Dann ist es für mich so, dass ich durch diese Arbeit meine Stadt ganz neu kennenlerne, weil ich so viele engagierte Menschen treffe. Dabei sind wunderbare Verbindungen entstanden. Im spirituellen Sinne habe ich den Eindruck, dass ich noch einmal tiefer in der Welt, in meiner Gesellschaft angekommen bin. Und ich habe gelernt, was es bedeuten kann, ins Unbekannte zu gehen und dem zu vertrauen. Wir sind in diese Arbeit reingesprungen, ohne zu wissen, auf was wir uns einlassen. Aber was ich dabei entwickelt habe, ist ein tieferes Verstehen unserer Verbundenheit als Menschen. Man kann sich durch spirituelle Praxis verbunden fühlen, aber es so konkret zu leben, ist für mich eine vertiefende Erfahrung. Das betrifft die Verbindung zu den Menschen, aber auch die Verbundenheit mit der Welt und dem Leben und unserer kulturellen Entwicklung. Ich denke, die Integration von Menschen, die neu in unser Land kommen und hier Schutz und Heimat suchen, wird eine der größten Herausforderungen aber auch Gestaltungsmöglichkeiten unserer Gesellschaft sein.

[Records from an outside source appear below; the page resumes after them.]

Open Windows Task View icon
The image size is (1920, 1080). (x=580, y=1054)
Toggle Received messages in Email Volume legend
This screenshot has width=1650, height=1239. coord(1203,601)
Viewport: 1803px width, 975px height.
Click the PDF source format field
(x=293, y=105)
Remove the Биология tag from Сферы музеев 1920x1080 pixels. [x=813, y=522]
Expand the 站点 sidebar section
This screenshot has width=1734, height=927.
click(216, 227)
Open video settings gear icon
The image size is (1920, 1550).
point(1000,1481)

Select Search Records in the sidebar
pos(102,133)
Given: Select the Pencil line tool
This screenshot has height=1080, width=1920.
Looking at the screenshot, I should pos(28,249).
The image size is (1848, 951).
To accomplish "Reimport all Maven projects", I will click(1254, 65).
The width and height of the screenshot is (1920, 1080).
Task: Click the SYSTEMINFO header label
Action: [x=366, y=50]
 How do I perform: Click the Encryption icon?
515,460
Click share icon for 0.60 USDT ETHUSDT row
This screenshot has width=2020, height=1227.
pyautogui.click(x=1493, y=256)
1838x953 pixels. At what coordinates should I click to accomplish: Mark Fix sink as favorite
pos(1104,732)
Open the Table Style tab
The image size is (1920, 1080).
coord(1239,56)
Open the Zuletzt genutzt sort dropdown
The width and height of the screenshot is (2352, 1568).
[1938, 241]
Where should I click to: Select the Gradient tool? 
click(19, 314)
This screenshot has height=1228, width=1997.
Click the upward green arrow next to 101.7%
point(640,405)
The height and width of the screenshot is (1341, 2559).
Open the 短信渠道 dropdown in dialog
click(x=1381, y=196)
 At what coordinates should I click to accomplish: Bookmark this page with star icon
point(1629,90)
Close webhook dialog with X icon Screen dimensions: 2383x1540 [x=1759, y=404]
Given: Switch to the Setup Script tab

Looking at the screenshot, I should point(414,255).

Diese tiefere Verbundenheit mit dem Leben auf all diesen Ebenen ist für mich zum eigentlichen Ort spirituellen Lebens geworden, denn ich bin ständig aufgerufen, über meinen Selbstbezug hinauszugehen. Und das macht glücklich und zutiefst zufrieden, denn in dieser Öffnung für andere Menschen in Not und für die Welt, wird auch ein Angebundensein an eine spirituelle Wirklichkeit spürbar, wie immer man diese nun nennen mag. Das zusammen zu erleben, ist ein großes Geschenk und auch ein starker Impuls, mich selbst weiter zu entwickeln und ganz konkret in meiner Umgebung zu wirken.